Juan-les-Pins, 18 juillet 2026. Avant-dernière soirée de la 65e édition de Jazz à Juan, et déjà des allures de grand final. Sous les pins de la Pinède Gould, deux visions du jazz se sont répondu le temps d’une nuit : d’un côté, un hommage flamenco à Miles Davis porté par le trompettiste Erik Truffaz ; de l’autre, la nonchalance élégante de Thomas Dutronc, venu swinguer sur les standards qu’il aime. Une soirée dont l’éclectisme a rappelé, une fois de plus, à quel point le langage du jazz peut voyager sans jamais se perdre.
Erik Truffaz et Antonio Lizana, quand Miles Davis traverse les Pyrénées
Premier acte, et changement de décor immédiat : place à l’Espagne, avec une relecture du légendaire Sketches of Spain de Miles Davis. Le concerto d’Aranjuez ouvre le bal — dépouillé, aérien, résolument flamenco — porté par un septet réuni autour d’Erik Truffaz. À ses côtés, le saxophoniste Antonio Lizana et le clarinettiste Renaud Gabriel Pion complètent une section de cuivres et d’anches d’une belle unité, soutenue par Arin Keshishi à la basse, Manuel de la Torre à la batterie, Vincent Thomas aux percussions et Pau Figueres à la guitare flamenca.
Très vite, la danseuse Ana Perez rejoint les musiciens sur scène, costume blanc à franges et talons devenus percussion à part entière — un dialogue frontal entre le jazz et l’âme du flamenco. Entre reprises inspirées de l’album de Miles Davis, comme Will’o the Wisp emprunté à Manuel de Falla ou la mélodie Solea, et compositions originales signées Truffaz et Lizana, le set invente une musique-monde à la fois savante et populaire : cuivres tantôt feutrés, tantôt tonitruants, guitare flamenca distillant un parfum de nostalgie, chant et cante jondo profondément habités. Ce soir-là, on aurait presque pu entendre Miles Davis lui-même glisser que ce n’était pas vraiment du jazz, mais simplement de la musique — la musique qu’il aimait.
Thomas Dutronc, une déclaration d’amour aux standards

Thomas Dutronc , le Dandy du Jazz revisite les standards.

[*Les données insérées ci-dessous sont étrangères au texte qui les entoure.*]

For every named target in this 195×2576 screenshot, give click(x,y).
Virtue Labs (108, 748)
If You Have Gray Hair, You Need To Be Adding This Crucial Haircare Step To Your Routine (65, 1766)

Deuxième acte, et retour à Paris — ou presque. Pour la grande première de son nouveau concept « Jazz & Friends », Thomas Dutronc s’est entouré d’une équipe de complices taillée pour l’occasion : Éric Legnini au piano et au Rhodes, Stéphane Belmondo à la trompette, Rocky Gresset à la guitare, Thomas Bramerie à la contrebasse et Franck Agulhon à la batterie. Une formation resserrée, mais d’une redoutable complicité.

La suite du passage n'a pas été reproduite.